The GAO finally has issued its ruling, concluding that the lending guidance was in fact a rule under the CRA, meaning it is eligible for repeal under the act. Further, under Senate precedent, the publication of a GAO report such as this one is treated as the official trigger for the CRA’s 60-day legislative clock. As the nonpartisan Congressional Research Service has noted:

“In some instances, an agency has considered an action not to be a rule under the CRA and has declined to submit it to Congress… In the past, when a Member of Congress has thought an agency action is a rule under the CRA, the Member has sometimes asked GAO for a formal opinion on whether the specific action satisfies the CRA definition of a ‘rule’ such that it would be subject to the CRA’s disapproval procedures.

GAO has issued 11 opinions of this type at the request of Members of Congress. In seven opinions, GAO has determined that the agency action satisfied the CRA definition of a ‘rule.’ After receiving these opinions, some Members have submitted CRA resolutions of disapproval for the “rule” that was never submitted…

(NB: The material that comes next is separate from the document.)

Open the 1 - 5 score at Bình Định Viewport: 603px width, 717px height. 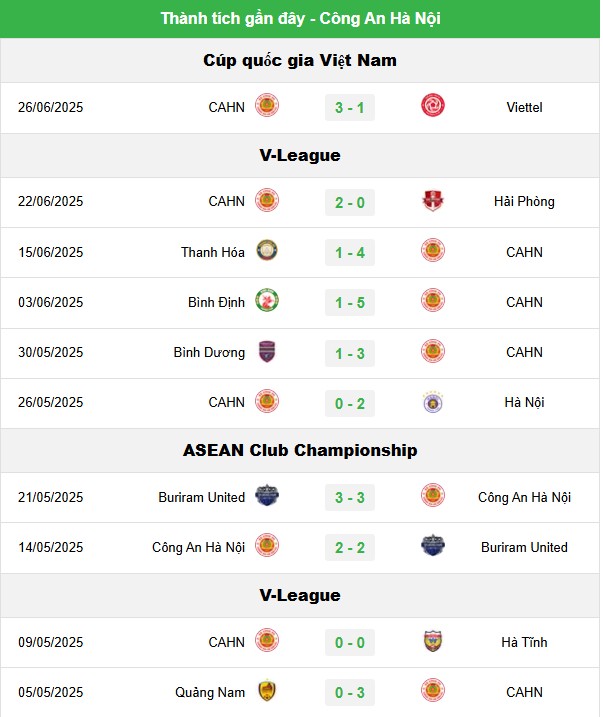tap(350, 303)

Members have had varying degrees of success in getting resolutions recognized as privileged under the CRA even if the agency never submitted the rule to Congress. It appears from recent practice that, in these cases, the Senate has considered the publication in the Congressional Record of the official GAO opinions discussed above as the trigger date for the initiation period to submit a disapproval resolution and for the action period during which such a resolution qualifies for expedited consideration in the Senate…”

It remains to be seen if Congress will pursue a resolution of disapproval under the CRA to repeal this particular rule on leveraged lending, but the potential implications run deep. Congressmen could ask GAO to issue more opinions determining whether past agency actions constitute rules for CRA purposes, and then seek to repeal them. The law firm Cleary Gottlieb observed in a memorandum on this development:

“The GAO’s Leveraged Lending Opinion casts a shadow of uncertainty over the applicability and future viability of the Agencies’ leveraged loan supervision regime, and critically, other agency actions that could be characterized as ‘rules’ subject to Congressional disapproval. In fact, if Congress seeks to address other agency ‘rules’ that were never submitted to Congress under the CRA, the total volume of agency interpretations and statements of policy that could potentially become subject to Congressional disapproval would be very large indeed.”

The Red Tape Rollback project (of which the R Street Institute is a partner) has been compiling a list of agency actions and rules that were never properly submitted to Congress and are therefore potentially still eligible for repeal via the CRA. We’ll see where Congress goes from here, but it’s possible it could be on the brink of adopting a broader interpretation of the CRA.

C. Jarrett Dieterle is a governance policy fellow at the R Street Institute.